■ EXERCISE DETAILS
Output what the records say, word for word, with no images.

Pixel coordinate grounding data
..........
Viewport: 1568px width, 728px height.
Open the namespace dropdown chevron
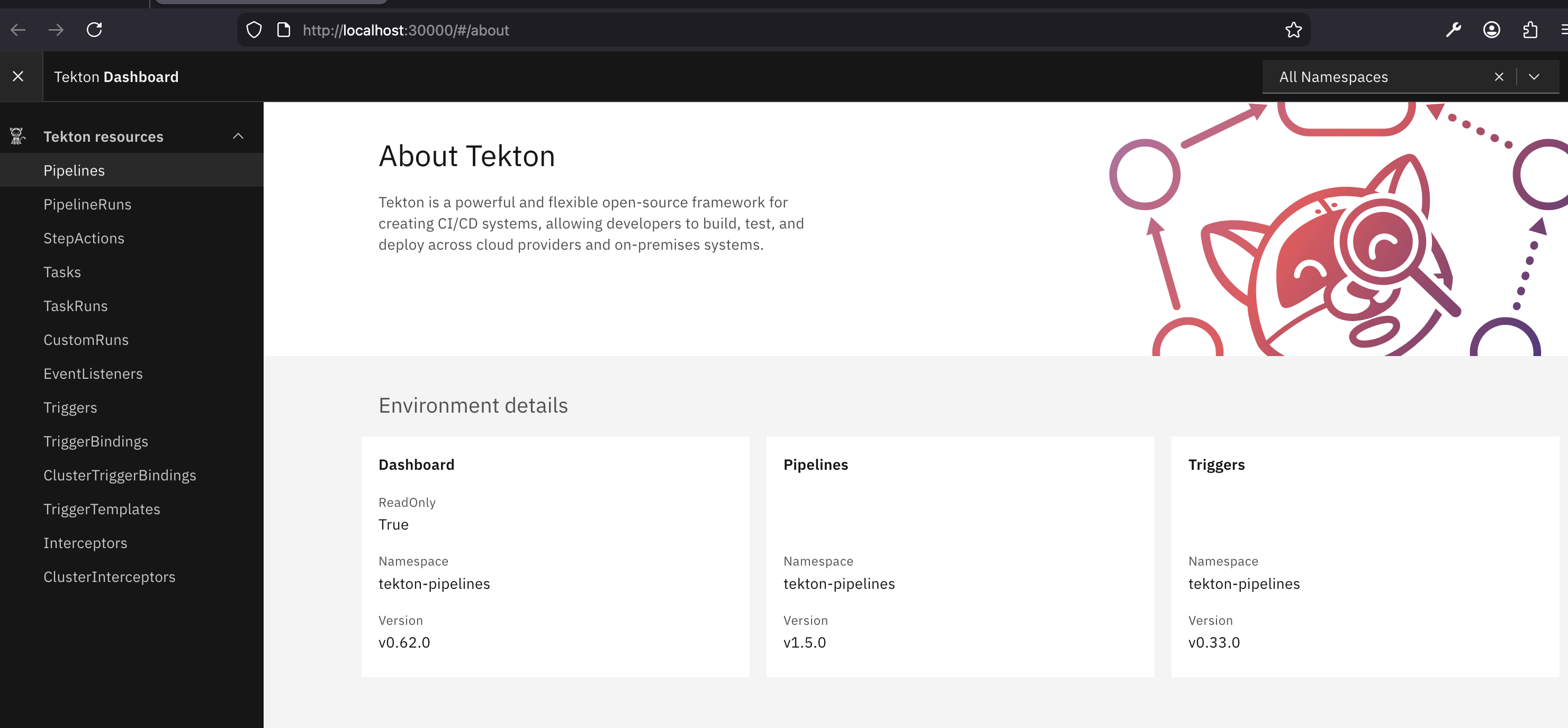pos(1533,77)
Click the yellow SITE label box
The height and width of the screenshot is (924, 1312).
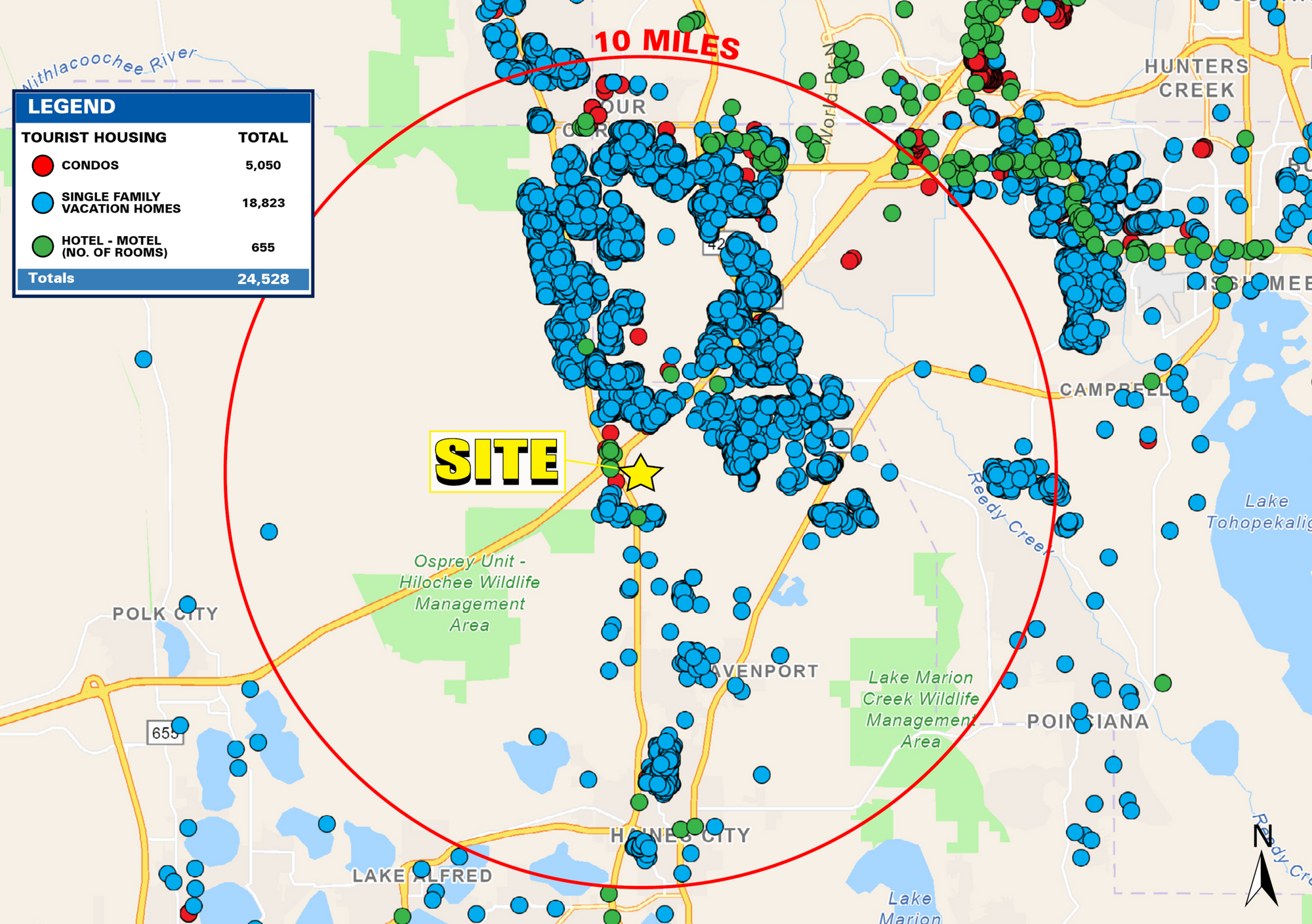pos(497,462)
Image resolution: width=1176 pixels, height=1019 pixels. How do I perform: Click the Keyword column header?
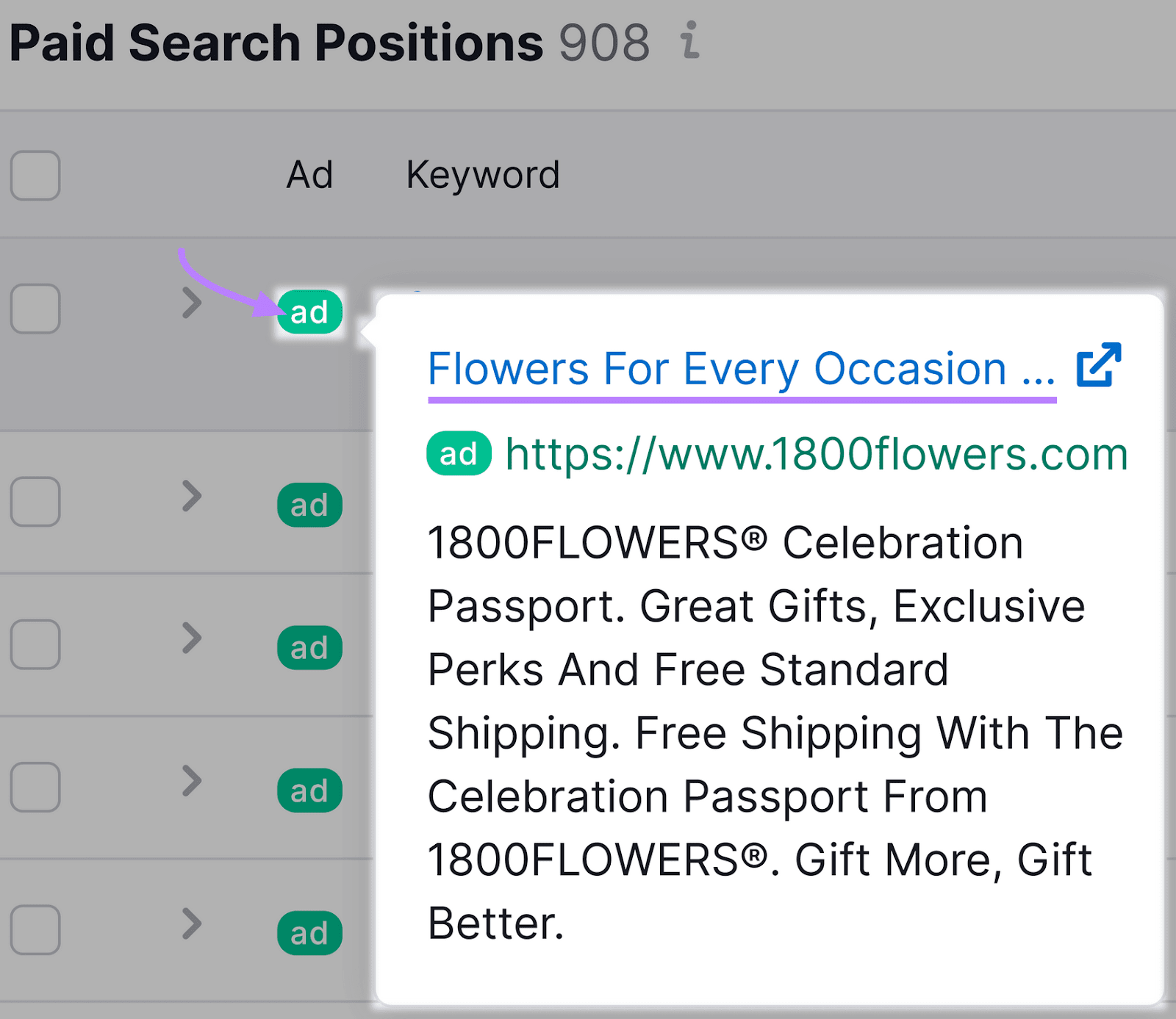coord(482,175)
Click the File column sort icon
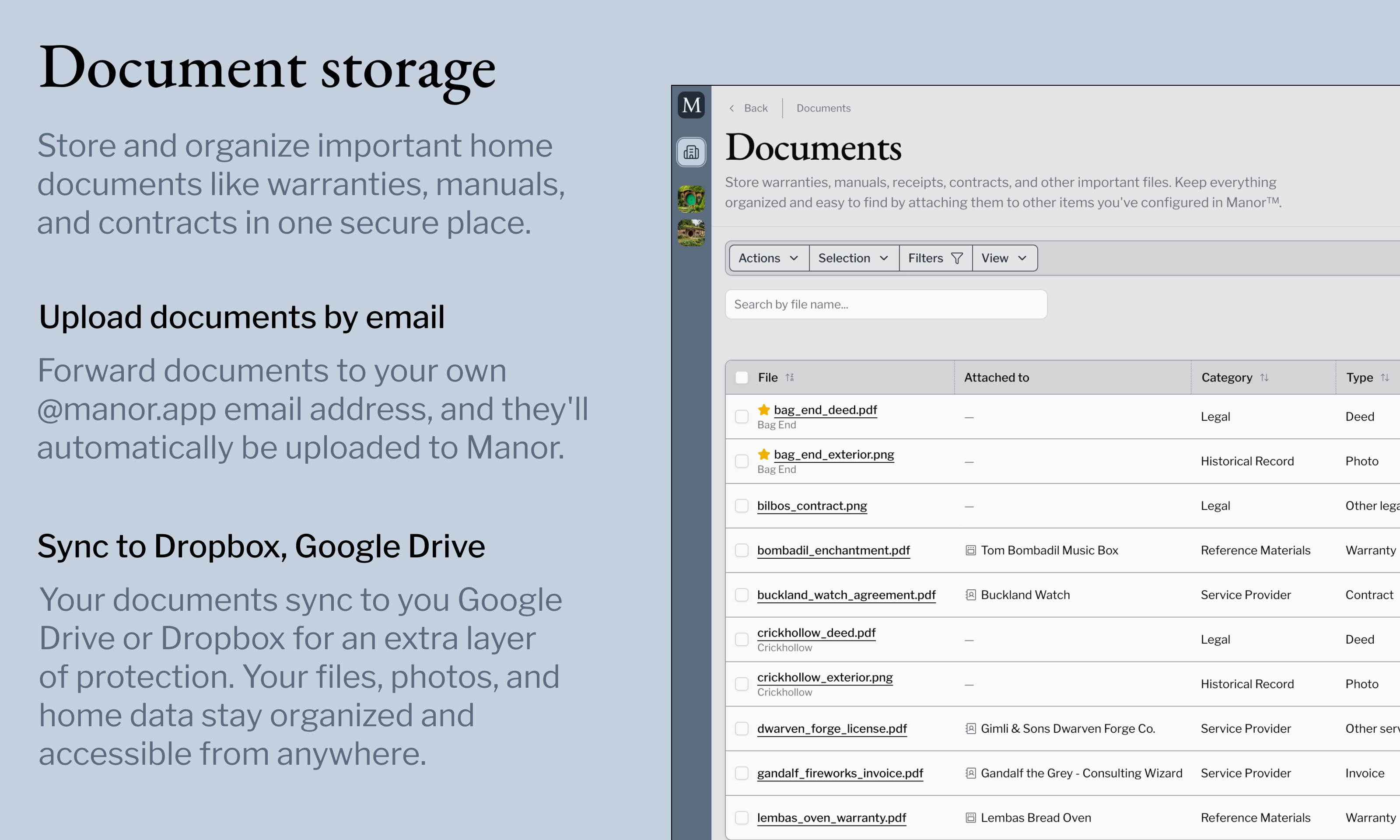This screenshot has width=1400, height=840. (789, 378)
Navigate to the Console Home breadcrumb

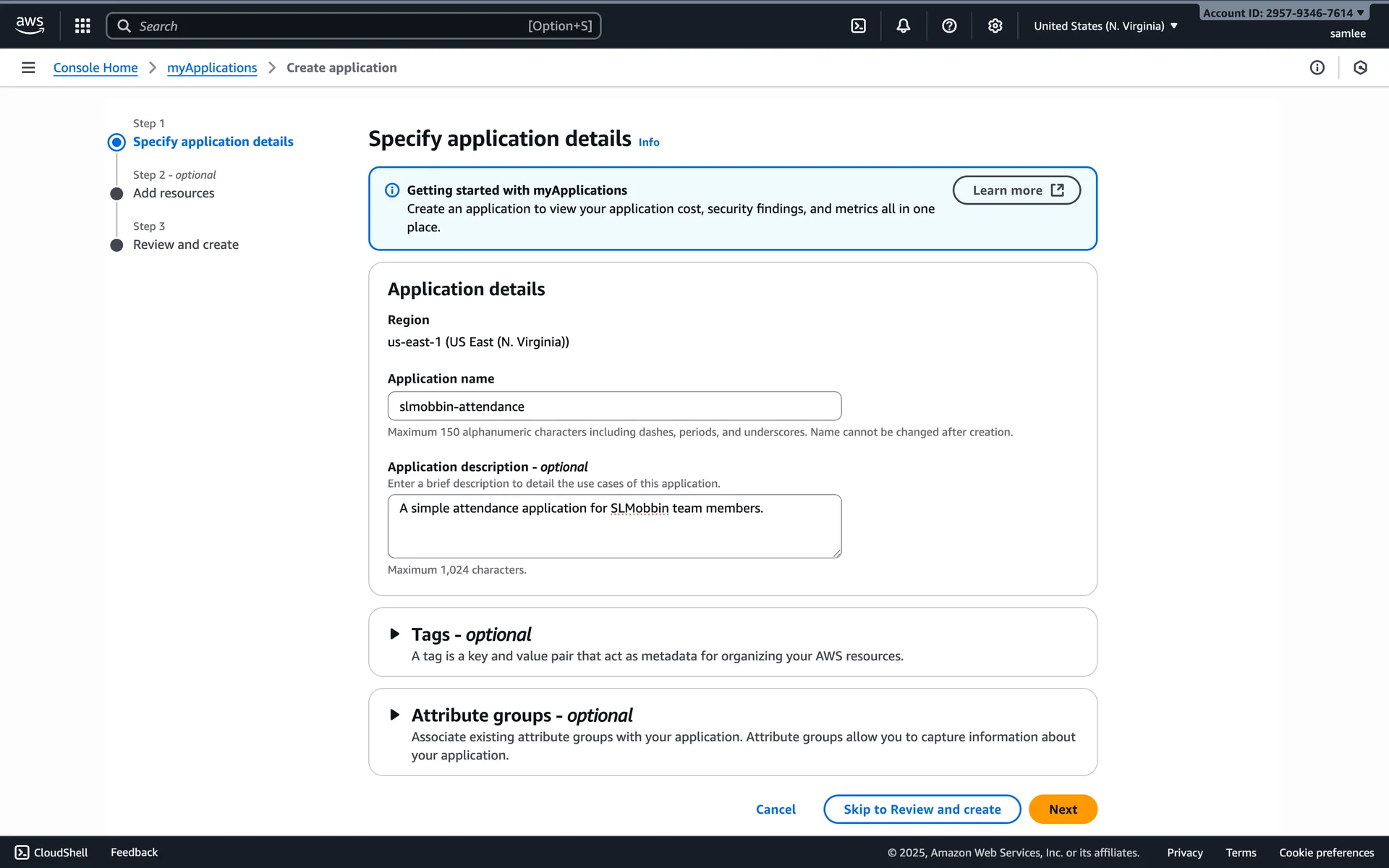95,67
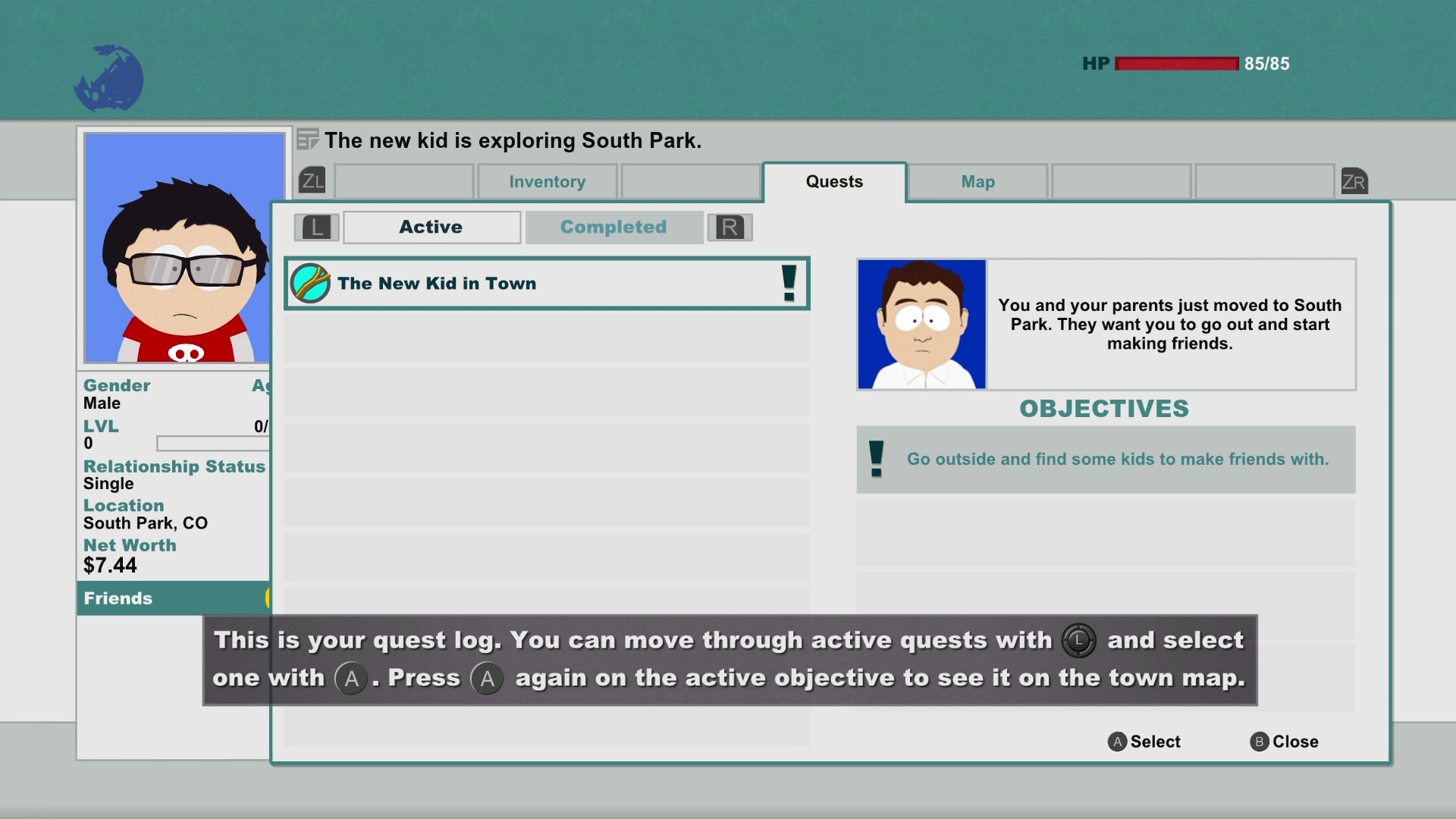This screenshot has height=819, width=1456.
Task: Switch to the Completed quests filter
Action: coord(613,227)
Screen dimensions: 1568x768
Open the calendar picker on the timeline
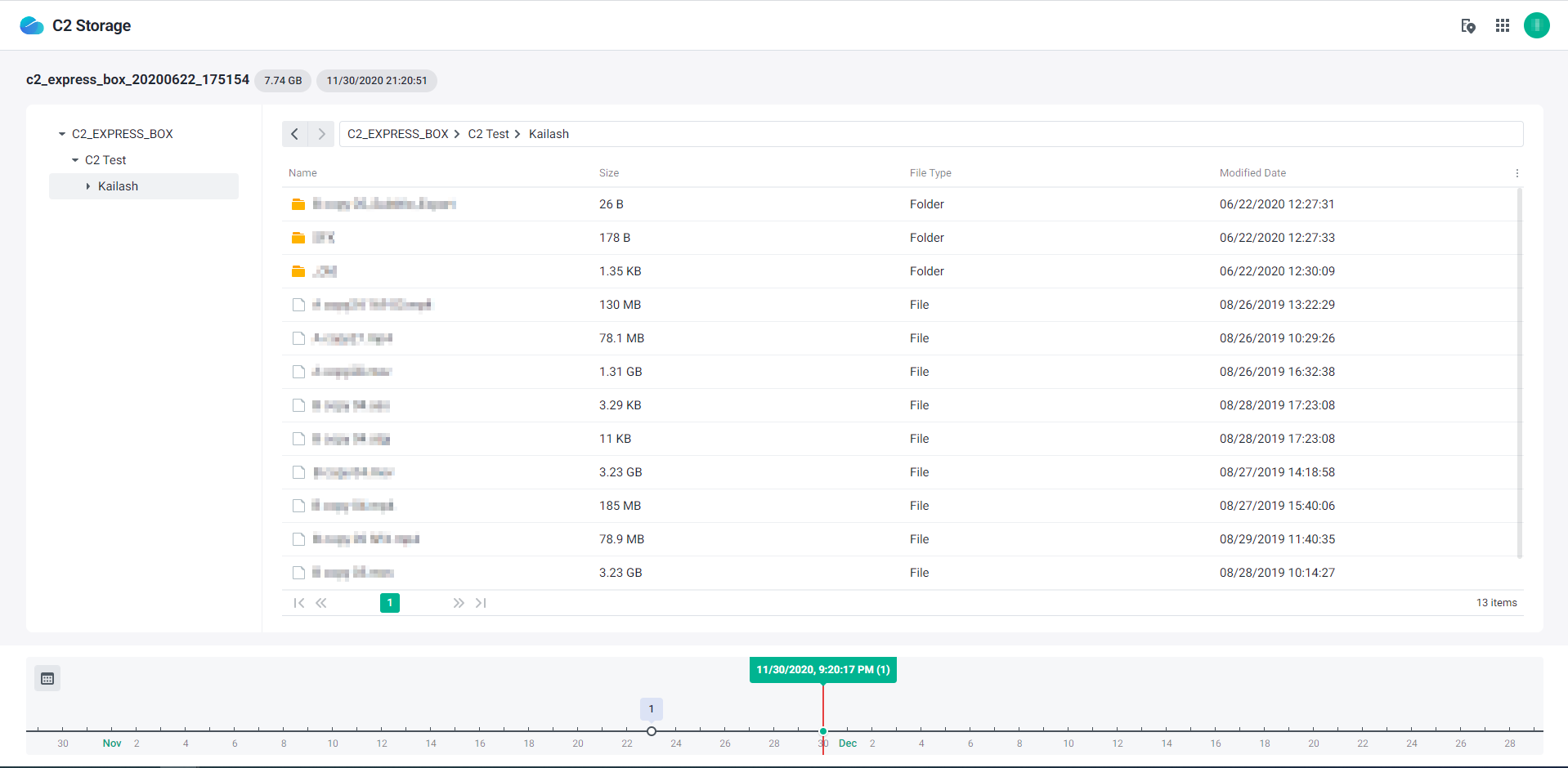pos(47,677)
..........
■ ANSWER TO THIS TASK
Viewport: 1568px width, 728px height.
Open the namespace dropdown chevron
pos(1533,77)
Click the yellow SITE label box
The height and width of the screenshot is (924, 1312).
pos(497,462)
Image resolution: width=1176 pixels, height=1019 pixels. How do I perform: Click the Keyword column header?
coord(482,175)
Click the File column sort icon
This screenshot has width=1400, height=840. (789, 378)
Navigate to the Console Home breadcrumb

95,67
This screenshot has height=819, width=1456.
Task: Switch to the Completed quests filter
Action: coord(613,227)
Screen dimensions: 1568x768
Open the calendar picker on the timeline
pos(47,677)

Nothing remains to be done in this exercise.